↓↓↓

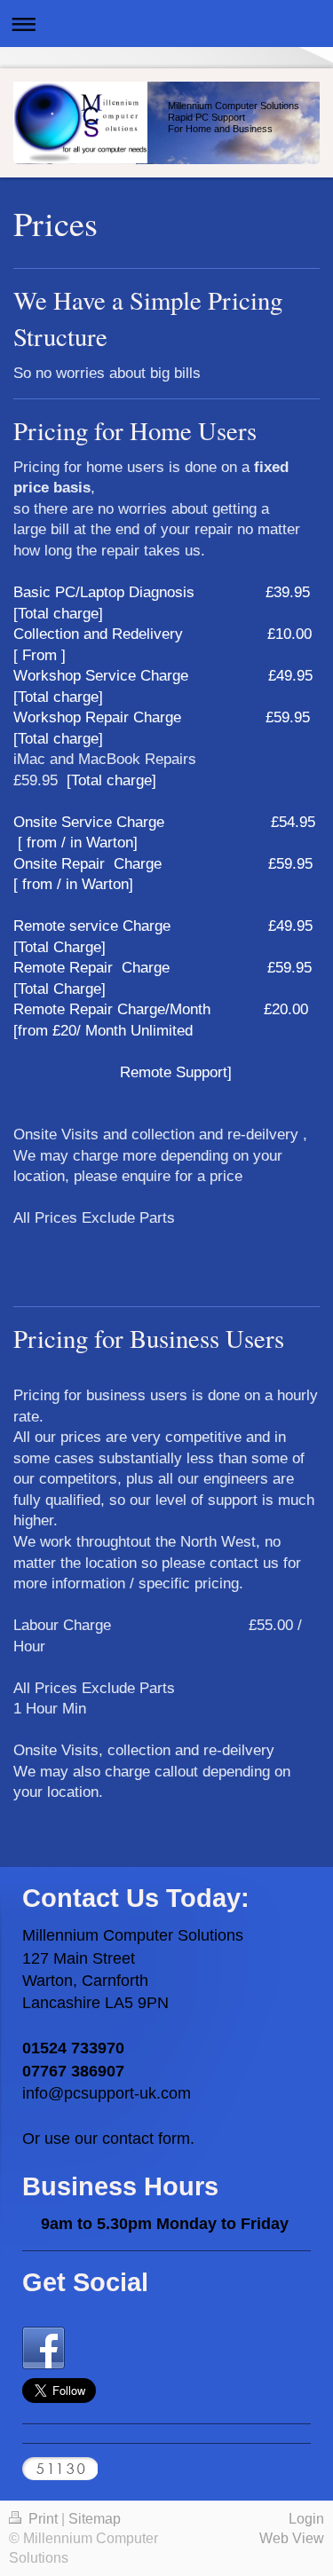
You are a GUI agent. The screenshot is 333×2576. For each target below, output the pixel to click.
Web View (291, 2538)
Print (43, 2518)
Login (306, 2518)
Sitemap (94, 2518)
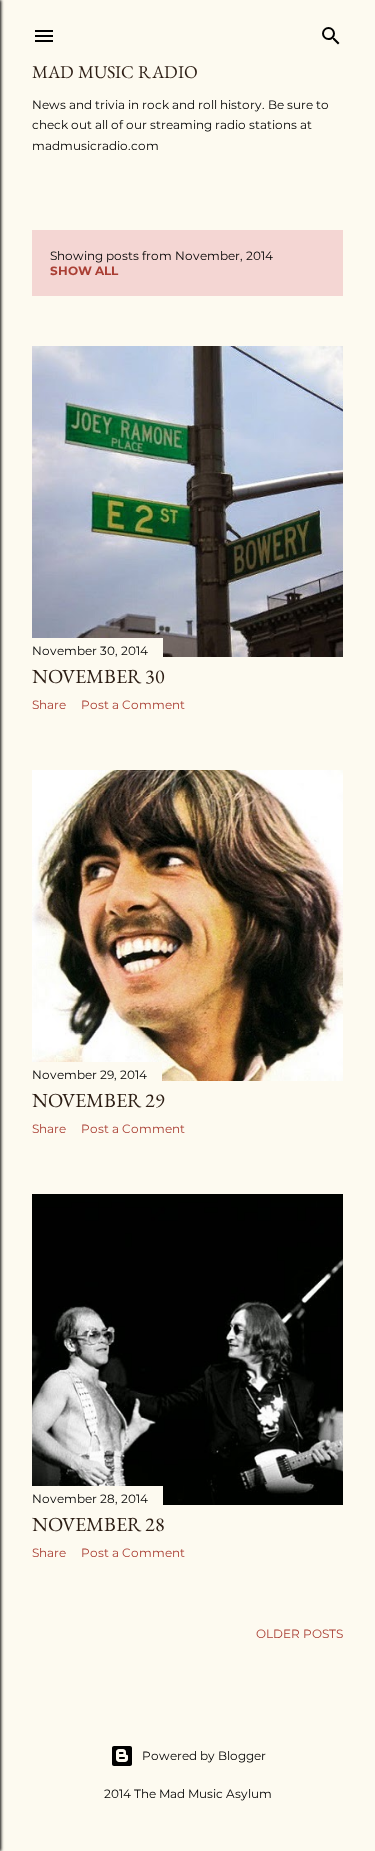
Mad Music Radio (115, 71)
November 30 (98, 676)
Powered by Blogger (204, 1755)
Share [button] (49, 704)
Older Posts (299, 1633)
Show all (84, 270)
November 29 (98, 1100)
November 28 (98, 1524)
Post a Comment (133, 704)
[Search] (331, 31)
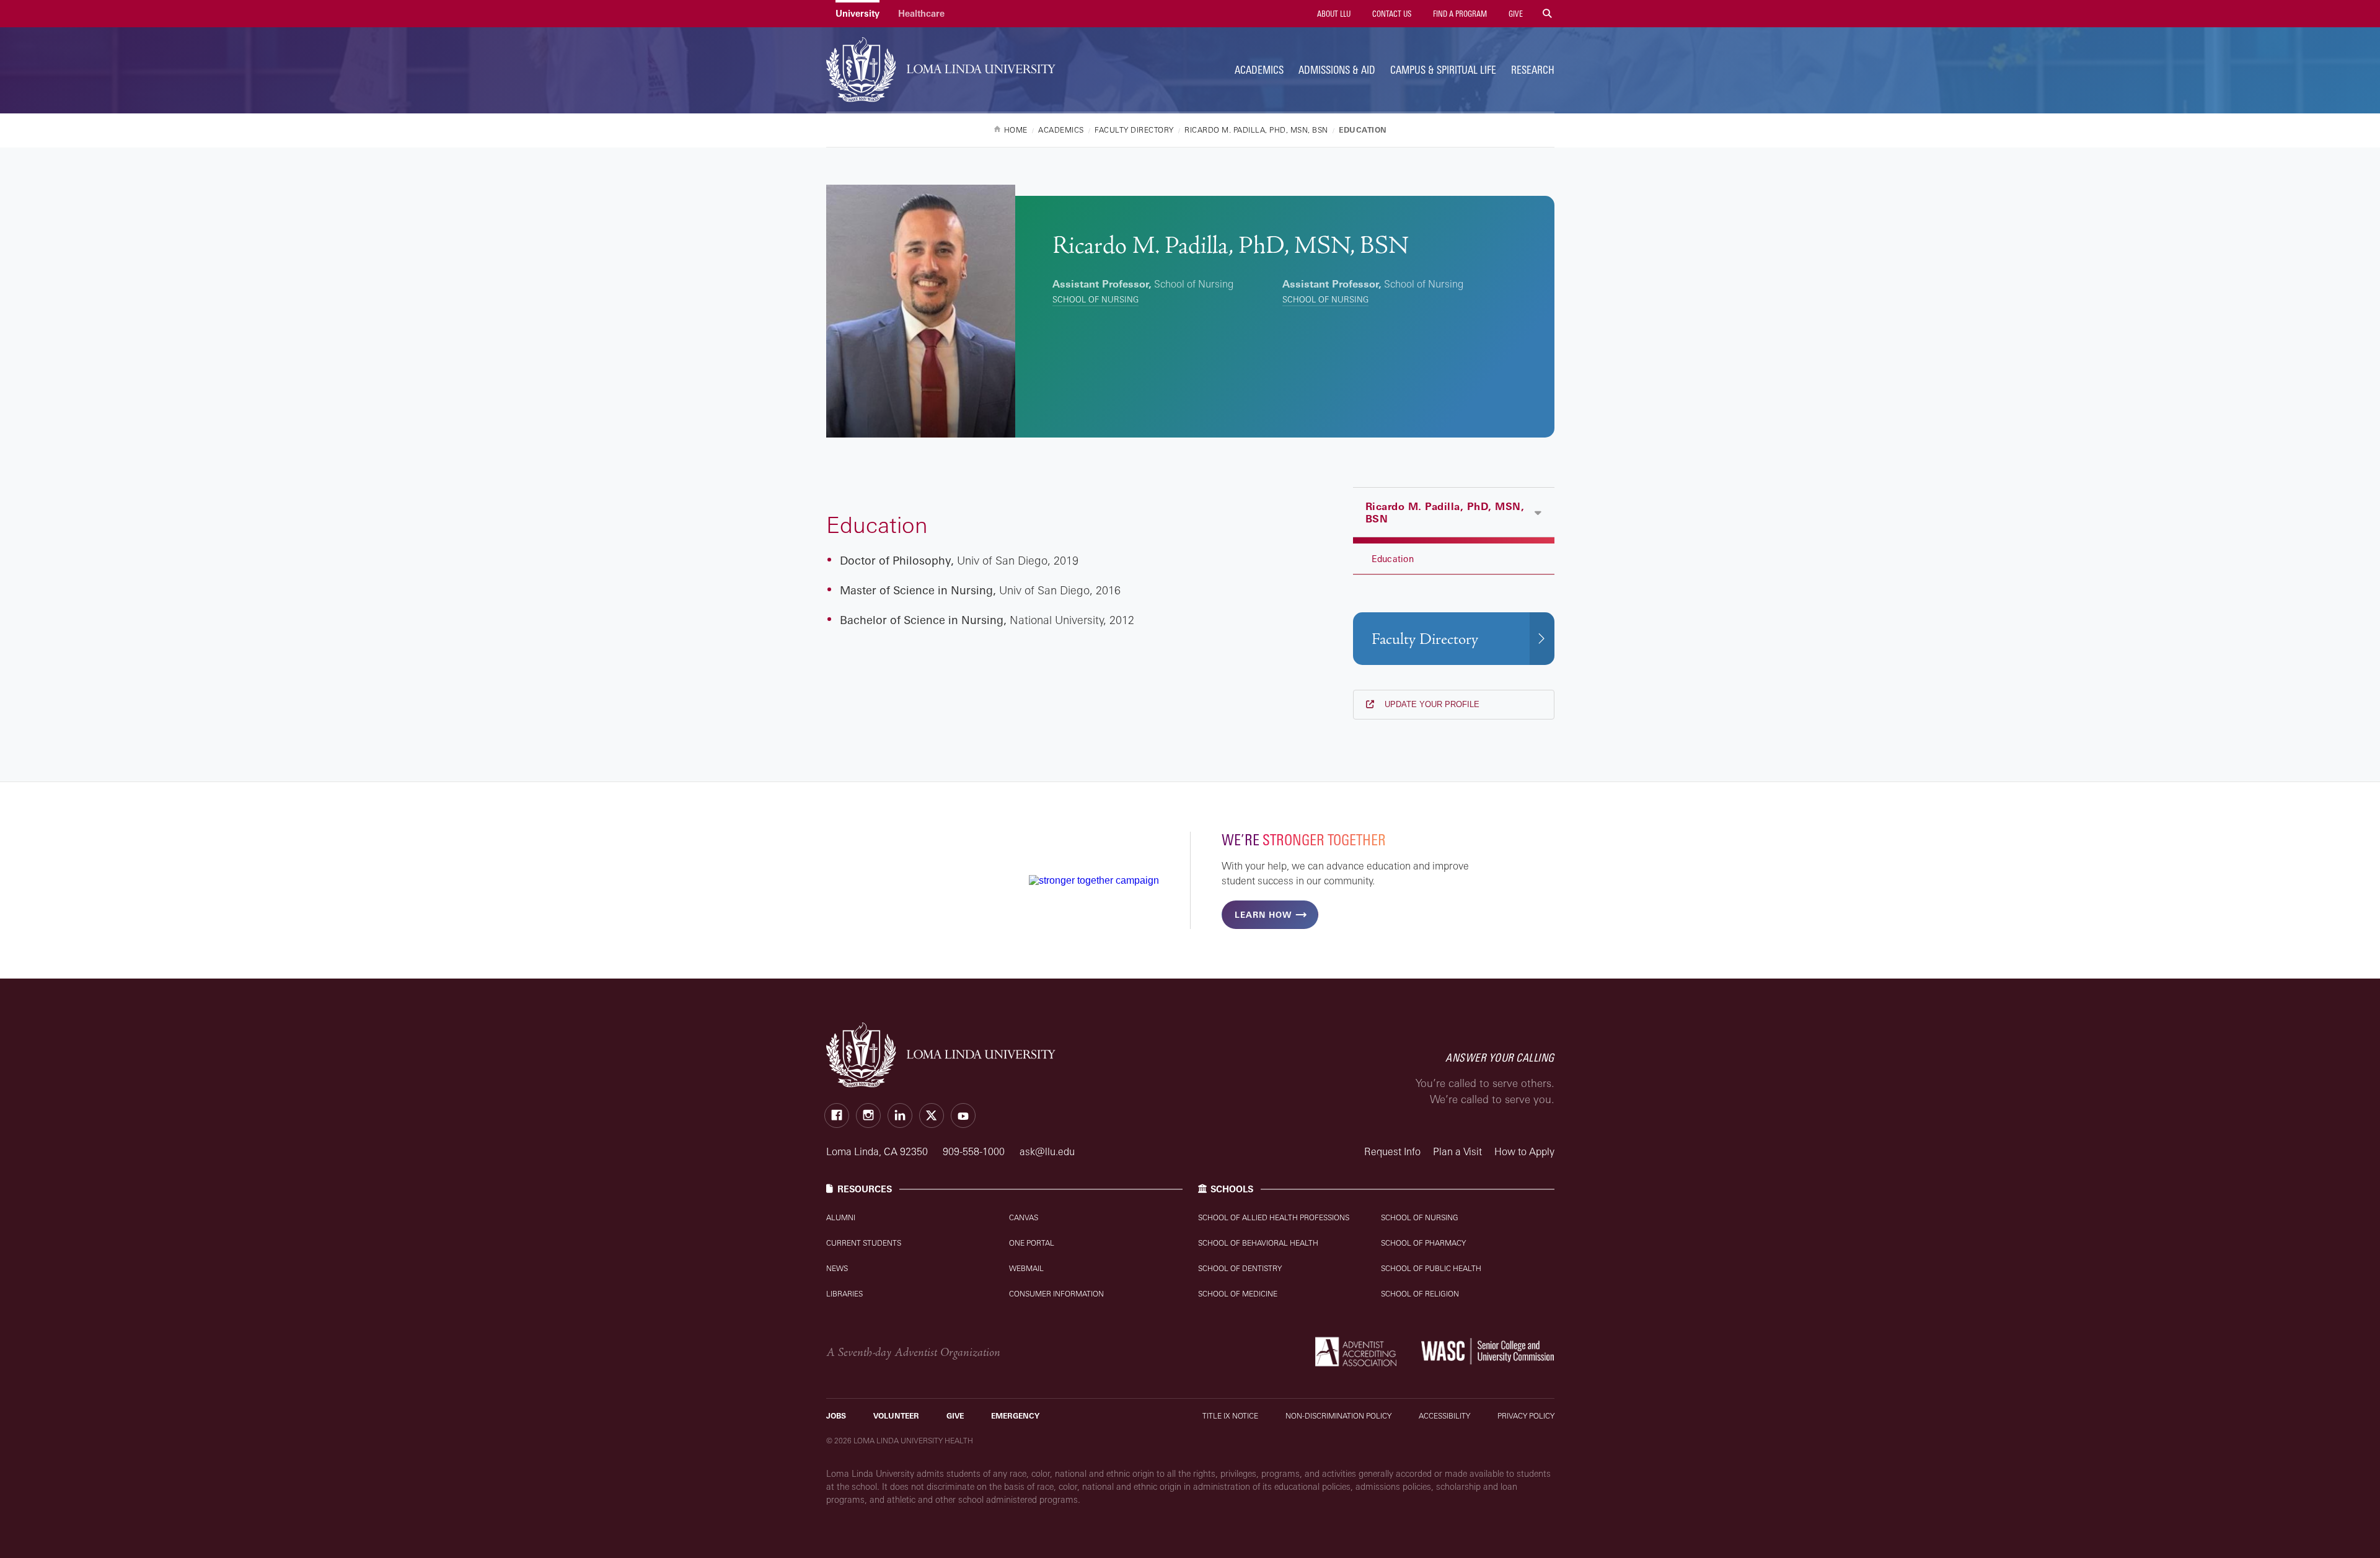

↑↑↑

● Exercise instructions
Output the listing above exactly, pictures omitted.

● Output of the exercise
You are a GUI agent. The screenshot is 333×2576. For each target below, output the pixel to click.
Web View (291, 2538)
Print (43, 2518)
Login (306, 2518)
Sitemap (94, 2518)
Mad Music Radio (115, 71)
November 30 (98, 676)
Powered by Blogger (204, 1755)
Share [button] (49, 704)
Older Posts (299, 1633)
Show all (84, 270)
November 29 (98, 1100)
November 28 (98, 1524)
Post a Comment (133, 704)
[Search] (331, 31)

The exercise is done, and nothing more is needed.